Les dettes communes ne sont en principe pas autorisées par l'UE. Cependant, l'UE est autorisée à émettre des obligations pour son propre compte afin de faire face à des situations d'urgence. La base juridique de cette possibilité est le traité sur le fonctionnement de l'Union européenne (TFUE), aux articles 122 et 352 TFUE. Il y est stipulé que l'UE peut contracter des dettes communes pour soutenir financièrement les États membres en cas de crises exceptionnelles, telles que des catastrophes naturelles ou des chocs économiques.

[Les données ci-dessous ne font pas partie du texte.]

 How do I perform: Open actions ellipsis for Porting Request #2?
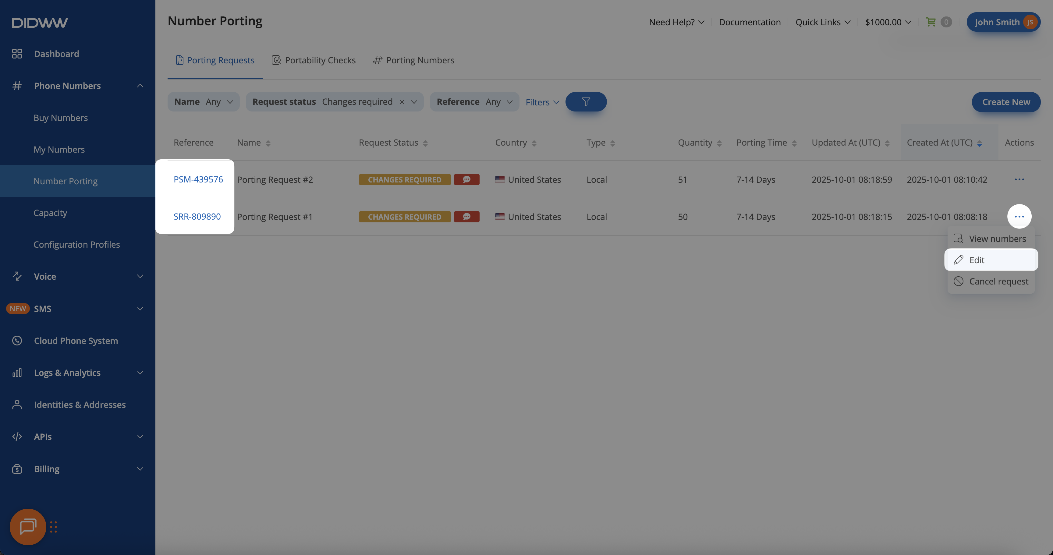click(x=1019, y=179)
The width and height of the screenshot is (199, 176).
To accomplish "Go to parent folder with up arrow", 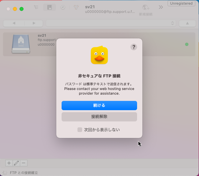I will coord(187,23).
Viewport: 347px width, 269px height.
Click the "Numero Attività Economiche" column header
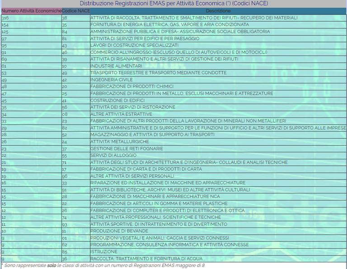tap(31, 10)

Cette clause d'exception est presque constamment utilisée par l'UE, car de nouvelles urgences sont régulièrement déclarées. Chaque nouveau fonds spécial créé permet aux États membres d'obtenir des fonds aux mêmes taux d'intérêt que ceux que l'UE doit payer sur le marché des capitaux. L'UE croyait ainsi offrir aux États membres un accès à un capital extérieur bon marché parce que la solvabilité des 27 États membres réunis serait évaluée plus favorablement par les investisseurs que celle de l'État débiteur le plus solide de la zone euro, l'Allemagne. Cette hypothèse s'avère être une fausse spéculation. En réalité, l'UE paie environ 50 points de base d'intérêts de plus que l'Allemagne, ce qui signifie que les pays plus solides peuvent s'endetter moins cher par eux-mêmes sur le marché des capitaux que par l'intermédiaire de l'UE.

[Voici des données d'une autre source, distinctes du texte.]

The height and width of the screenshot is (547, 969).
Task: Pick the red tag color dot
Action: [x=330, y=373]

La dette implique également des coûts d'intérêts. Ceux-ci ont pratiquement doublé en un an, passant de 14.4 à 27.2 milliards. À l'arrivée de Mme Von der Leyen, ils ne s'élevaient qu'à 1.5 milliard. Il convient de noter que certaines de ces obligations communes ont été contractées à des taux d'intérêt avantageux.

Il est bien possible que cette frénésie d'endettement rattrape un jour Mme Von der Leyen.